:: Records for this task

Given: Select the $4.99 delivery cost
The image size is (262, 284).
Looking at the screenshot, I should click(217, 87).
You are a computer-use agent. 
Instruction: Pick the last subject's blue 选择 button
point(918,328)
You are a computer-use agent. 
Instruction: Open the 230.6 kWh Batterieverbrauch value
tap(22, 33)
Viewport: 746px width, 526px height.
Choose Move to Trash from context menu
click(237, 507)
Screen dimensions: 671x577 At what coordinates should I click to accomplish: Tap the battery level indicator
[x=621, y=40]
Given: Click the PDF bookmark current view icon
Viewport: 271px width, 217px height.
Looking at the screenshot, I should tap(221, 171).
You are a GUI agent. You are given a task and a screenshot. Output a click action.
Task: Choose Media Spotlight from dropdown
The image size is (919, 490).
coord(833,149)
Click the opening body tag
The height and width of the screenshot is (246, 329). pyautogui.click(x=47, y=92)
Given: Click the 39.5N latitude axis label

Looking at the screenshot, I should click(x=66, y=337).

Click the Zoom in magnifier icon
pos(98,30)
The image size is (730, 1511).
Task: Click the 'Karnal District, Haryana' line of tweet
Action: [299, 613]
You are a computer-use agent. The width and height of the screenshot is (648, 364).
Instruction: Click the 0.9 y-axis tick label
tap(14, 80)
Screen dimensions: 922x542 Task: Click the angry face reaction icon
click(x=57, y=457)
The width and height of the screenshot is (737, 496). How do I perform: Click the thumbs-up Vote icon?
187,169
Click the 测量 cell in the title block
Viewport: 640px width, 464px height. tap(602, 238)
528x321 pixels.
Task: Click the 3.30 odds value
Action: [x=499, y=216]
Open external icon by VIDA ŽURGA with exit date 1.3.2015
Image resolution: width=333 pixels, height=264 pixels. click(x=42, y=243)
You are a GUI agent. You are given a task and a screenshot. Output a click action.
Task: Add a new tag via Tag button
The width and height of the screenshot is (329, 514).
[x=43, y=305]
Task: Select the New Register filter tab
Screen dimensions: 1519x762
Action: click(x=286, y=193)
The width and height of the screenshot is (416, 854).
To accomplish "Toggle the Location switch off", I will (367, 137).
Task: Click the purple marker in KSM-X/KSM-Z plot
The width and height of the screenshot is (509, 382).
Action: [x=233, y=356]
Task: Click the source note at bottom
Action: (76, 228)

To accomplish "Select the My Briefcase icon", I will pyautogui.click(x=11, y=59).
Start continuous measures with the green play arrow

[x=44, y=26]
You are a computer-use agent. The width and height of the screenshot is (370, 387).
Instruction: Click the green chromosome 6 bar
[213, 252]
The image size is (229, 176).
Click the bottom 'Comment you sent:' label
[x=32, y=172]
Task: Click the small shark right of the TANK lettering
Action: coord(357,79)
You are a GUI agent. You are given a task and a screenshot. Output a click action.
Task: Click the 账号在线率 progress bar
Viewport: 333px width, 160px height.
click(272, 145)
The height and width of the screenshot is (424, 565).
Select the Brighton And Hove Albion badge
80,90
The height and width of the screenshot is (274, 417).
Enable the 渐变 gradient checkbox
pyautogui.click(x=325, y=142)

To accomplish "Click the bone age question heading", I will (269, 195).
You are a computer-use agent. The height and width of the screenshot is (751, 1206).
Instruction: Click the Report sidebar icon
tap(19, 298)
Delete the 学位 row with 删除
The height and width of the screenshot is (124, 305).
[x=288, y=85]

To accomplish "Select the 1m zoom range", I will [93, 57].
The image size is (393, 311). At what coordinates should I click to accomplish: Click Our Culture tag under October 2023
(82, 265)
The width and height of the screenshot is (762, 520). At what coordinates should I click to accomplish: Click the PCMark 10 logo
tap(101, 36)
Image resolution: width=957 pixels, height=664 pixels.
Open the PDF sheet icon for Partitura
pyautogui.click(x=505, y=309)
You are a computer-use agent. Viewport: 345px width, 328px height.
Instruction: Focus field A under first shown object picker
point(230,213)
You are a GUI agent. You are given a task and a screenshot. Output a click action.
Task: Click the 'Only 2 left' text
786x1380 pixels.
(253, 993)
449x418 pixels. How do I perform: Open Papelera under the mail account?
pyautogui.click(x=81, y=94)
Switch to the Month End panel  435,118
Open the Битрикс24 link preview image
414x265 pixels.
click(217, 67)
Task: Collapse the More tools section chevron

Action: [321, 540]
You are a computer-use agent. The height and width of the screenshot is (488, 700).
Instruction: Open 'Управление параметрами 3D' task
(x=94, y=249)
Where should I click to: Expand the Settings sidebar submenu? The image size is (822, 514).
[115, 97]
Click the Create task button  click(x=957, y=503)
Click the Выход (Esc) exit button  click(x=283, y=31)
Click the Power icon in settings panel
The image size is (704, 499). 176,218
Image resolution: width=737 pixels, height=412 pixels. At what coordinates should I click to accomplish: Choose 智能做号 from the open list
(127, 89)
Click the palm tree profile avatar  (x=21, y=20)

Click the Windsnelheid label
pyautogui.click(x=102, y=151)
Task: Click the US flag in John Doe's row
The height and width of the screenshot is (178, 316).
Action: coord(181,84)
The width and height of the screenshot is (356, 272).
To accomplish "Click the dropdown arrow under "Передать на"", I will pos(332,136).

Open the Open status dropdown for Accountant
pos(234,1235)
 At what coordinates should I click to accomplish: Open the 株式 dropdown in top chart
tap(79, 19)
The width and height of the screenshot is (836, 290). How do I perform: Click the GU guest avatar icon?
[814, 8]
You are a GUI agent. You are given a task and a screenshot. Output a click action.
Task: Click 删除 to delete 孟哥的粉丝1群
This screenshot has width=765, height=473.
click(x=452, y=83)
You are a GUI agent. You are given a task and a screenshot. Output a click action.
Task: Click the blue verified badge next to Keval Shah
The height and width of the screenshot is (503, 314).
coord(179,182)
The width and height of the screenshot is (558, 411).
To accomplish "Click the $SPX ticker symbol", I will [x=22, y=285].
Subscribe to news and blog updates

::::

Reproduce the whole listing word for word.

Given: Select the $4.99 delivery cost
The image size is (262, 284).
Looking at the screenshot, I should click(217, 87).
You are a computer-use agent. 
Instruction: Pick the last subject's blue 选择 button
point(918,328)
You are a computer-use agent. 
Instruction: Open the 230.6 kWh Batterieverbrauch value
tap(22, 33)
Viewport: 746px width, 526px height.
Choose Move to Trash from context menu
click(237, 507)
Screen dimensions: 671x577 At what coordinates should I click to accomplish: Tap the battery level indicator
[x=621, y=40]
Given: Click the PDF bookmark current view icon
Viewport: 271px width, 217px height.
Looking at the screenshot, I should tap(221, 171).
You are a GUI agent. You are given a task and a screenshot. Output a click action.
Task: Choose Media Spotlight from dropdown
The image size is (919, 490).
coord(833,149)
Click the opening body tag
The height and width of the screenshot is (246, 329). pyautogui.click(x=47, y=92)
Given: Click the 39.5N latitude axis label

Looking at the screenshot, I should click(x=66, y=337).

Click the Zoom in magnifier icon
pos(98,30)
The image size is (730, 1511).
Task: Click the 'Karnal District, Haryana' line of tweet
Action: [299, 613]
You are a computer-use agent. The width and height of the screenshot is (648, 364).
Instruction: Click the 0.9 y-axis tick label
tap(14, 80)
Screen dimensions: 922x542 Task: Click the angry face reaction icon
click(x=57, y=457)
The width and height of the screenshot is (737, 496). How do I perform: Click the thumbs-up Vote icon?
187,169
Click the 测量 cell in the title block
Viewport: 640px width, 464px height. tap(602, 238)
528x321 pixels.
Task: Click the 3.30 odds value
Action: [x=499, y=216]
Open external icon by VIDA ŽURGA with exit date 1.3.2015
Image resolution: width=333 pixels, height=264 pixels. click(x=42, y=243)
You are a GUI agent. You are given a task and a screenshot. Output a click action.
Task: Add a new tag via Tag button
The width and height of the screenshot is (329, 514).
[x=43, y=305]
Task: Select the New Register filter tab
Screen dimensions: 1519x762
Action: click(x=286, y=193)
The width and height of the screenshot is (416, 854).
To accomplish "Toggle the Location switch off", I will (367, 137).
Task: Click the purple marker in KSM-X/KSM-Z plot
The width and height of the screenshot is (509, 382).
Action: [x=233, y=356]
Task: Click the source note at bottom
Action: (76, 228)

To accomplish "Select the My Briefcase icon", I will pyautogui.click(x=11, y=59).
Start continuous measures with the green play arrow

[x=44, y=26]
You are a computer-use agent. The width and height of the screenshot is (370, 387).
Instruction: Click the green chromosome 6 bar
[213, 252]
The image size is (229, 176).
Click the bottom 'Comment you sent:' label
[x=32, y=172]
Task: Click the small shark right of the TANK lettering
Action: coord(357,79)
You are a GUI agent. You are given a task and a screenshot. Output a click action.
Task: Click the 账号在线率 progress bar
Viewport: 333px width, 160px height.
click(272, 145)
The height and width of the screenshot is (424, 565).
Select the Brighton And Hove Albion badge
80,90
The height and width of the screenshot is (274, 417).
Enable the 渐变 gradient checkbox
pyautogui.click(x=325, y=142)

To accomplish "Click the bone age question heading", I will (269, 195).
You are a computer-use agent. The height and width of the screenshot is (751, 1206).
Instruction: Click the Report sidebar icon
tap(19, 298)
Delete the 学位 row with 删除
The height and width of the screenshot is (124, 305).
[x=288, y=85]

To accomplish "Select the 1m zoom range", I will [93, 57].
The image size is (393, 311). At what coordinates should I click to accomplish: Click Our Culture tag under October 2023
(82, 265)
The width and height of the screenshot is (762, 520). At what coordinates should I click to accomplish: Click the PCMark 10 logo
tap(101, 36)
Image resolution: width=957 pixels, height=664 pixels.
Open the PDF sheet icon for Partitura
pyautogui.click(x=505, y=309)
You are a computer-use agent. Viewport: 345px width, 328px height.
Instruction: Focus field A under first shown object picker
point(230,213)
You are a GUI agent. You are given a task and a screenshot. Output a click action.
Task: Click the 'Only 2 left' text
786x1380 pixels.
(253, 993)
449x418 pixels. How do I perform: Open Papelera under the mail account?
pyautogui.click(x=81, y=94)
Switch to the Month End panel  435,118
Open the Битрикс24 link preview image
414x265 pixels.
click(217, 67)
Task: Collapse the More tools section chevron

Action: [321, 540]
You are a computer-use agent. The height and width of the screenshot is (488, 700).
Instruction: Open 'Управление параметрами 3D' task
(x=94, y=249)
Where should I click to: Expand the Settings sidebar submenu? The image size is (822, 514).
[115, 97]
Click the Create task button  click(x=957, y=503)
Click the Выход (Esc) exit button  click(x=283, y=31)
Click the Power icon in settings panel
The image size is (704, 499). 176,218
Image resolution: width=737 pixels, height=412 pixels. At what coordinates should I click to accomplish: Choose 智能做号 from the open list
(127, 89)
Click the palm tree profile avatar  (x=21, y=20)

Click the Windsnelheid label
pyautogui.click(x=102, y=151)
Task: Click the US flag in John Doe's row
The height and width of the screenshot is (178, 316).
Action: coord(181,84)
The width and height of the screenshot is (356, 272).
To accomplish "Click the dropdown arrow under "Передать на"", I will pos(332,136).

Open the Open status dropdown for Accountant
pos(234,1235)
 At what coordinates should I click to accomplish: Open the 株式 dropdown in top chart
tap(79, 19)
The width and height of the screenshot is (836, 290). How do I perform: Click the GU guest avatar icon?
[814, 8]
You are a GUI agent. You are given a task and a screenshot. Output a click action.
Task: Click 删除 to delete 孟哥的粉丝1群
This screenshot has width=765, height=473.
click(x=452, y=83)
You are a GUI agent. You are given a task and a screenshot. Output a click action.
Task: Click the blue verified badge next to Keval Shah
The height and width of the screenshot is (503, 314).
coord(179,182)
The width and height of the screenshot is (558, 411).
To accomplish "Click the $SPX ticker symbol", I will [x=22, y=285].
Subscribe to news and blog updates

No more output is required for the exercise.